### LA CONSIGNE
Recopiez mot pour mot l'intégralité du passage fourni ci-dessous, un extrait d'entretien avec Samir Elyes.

### PASSAGE FOURNI
┄┄┄┄┄┄┄┄┄┄┄┄┄┄┄┄┄┄┄┄

Révolution Permanente : Tu as subi de nombreuses attaques racistes, et le parquet a annoncé vouloir ouvrir une enquête contre toi à la suite de plusieurs tweets de la part de syndicats policiers. À ton avis pourquoi ?

Samir Elyes : Je pense que déjà c’est une volonté politique de vouloir nous criminaliser, vouloir nous attaquer et essayer et je dis bien essayer, de nous affaiblir nous et nos idées. Ils déposent des plaintes pour nous attaquer financièrement, parce qu’ils n’ont que ça, on est des militants donc ils nous attaquent au portefeuille. Mais plus ils déposent des plaintes, plus les militants subissent des attaques - parce qu’ils sont issus de l’immigration ou qu’ils sont syndicalistes, autonomes ou antifascistes, ou bien encore car ils sont journalistes et se font prendre à partie parce qu’ils font un travail objectif et sérieux - plus ça nous conforte en fait. Ça nous conforte parce que s’il y a des attaques, c’est qu’ils voient une certaine convergence des luttes. Ça veut dire qu’on est dangereux, dangereux politiquement, et ça leur fait peur. Ces attaques, elles nous donne aussi une tribune politique, parce que pour moi, ils n’attaquent pas Samir Elyes, ils attaquent tous les militants qui osent dire des choses, qui osent dire des vérités.

┄┄┄┄┄┄┄┄┄┄┄┄┄┄┄┄┄┄┄┄

### MATÉRIEL FOURNI
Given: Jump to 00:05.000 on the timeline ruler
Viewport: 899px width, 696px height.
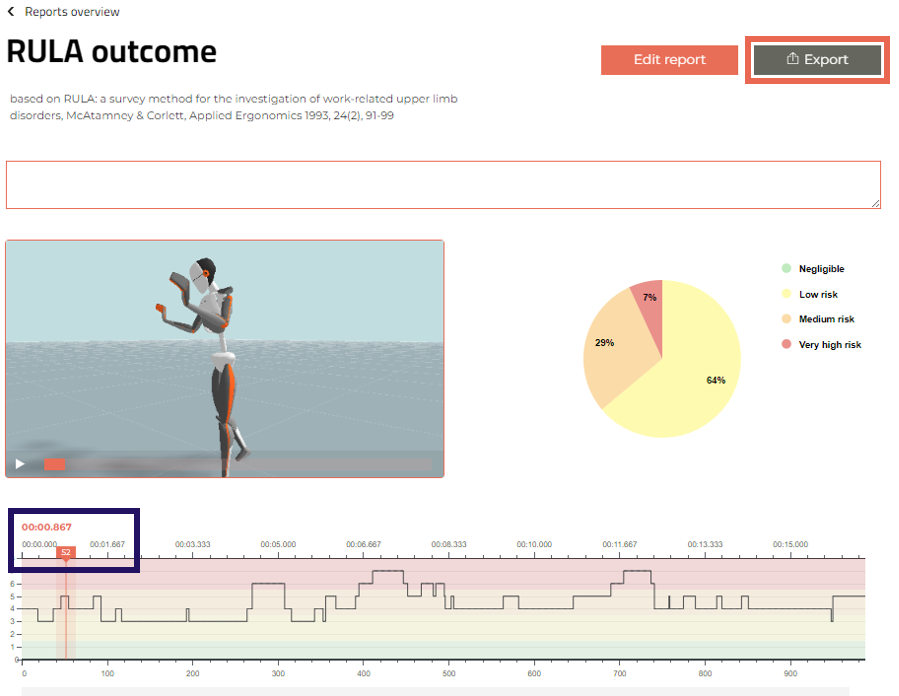Looking at the screenshot, I should [x=278, y=544].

┄┄┄┄┄┄┄┄┄┄┄┄┄┄┄┄┄┄┄┄

### RÉPONSE CI-DESSOUS
Révolution Permanente : Tu as subi de nombreuses attaques racistes, et le parquet a annoncé vouloir ouvrir une enquête contre toi à la suite de plusieurs tweets de la part de syndicats policiers. À ton avis pourquoi ?

Samir Elyes : Je pense que déjà c’est une volonté politique de vouloir nous criminaliser, vouloir nous attaquer et essayer et je dis bien essayer, de nous affaiblir nous et nos idées. Ils déposent des plaintes pour nous attaquer financièrement, parce qu’ils n’ont que ça, on est des militants donc ils nous attaquent au portefeuille. Mais plus ils déposent des plaintes, plus les militants subissent des attaques - parce qu’ils sont issus de l’immigration ou qu’ils sont syndicalistes, autonomes ou antifascistes, ou bien encore car ils sont journalistes et se font prendre à partie parce qu’ils font un travail objectif et sérieux - plus ça nous conforte en fait. Ça nous conforte parce que s’il y a des attaques, c’est qu’ils voient une certaine convergence des luttes. Ça veut dire qu’on est dangereux, dangereux politiquement, et ça leur fait peur. Ces attaques, elles nous donne aussi une tribune politique, parce que pour moi, ils n’attaquent pas Samir Elyes, ils attaquent tous les militants qui osent dire des choses, qui osent dire des vérités.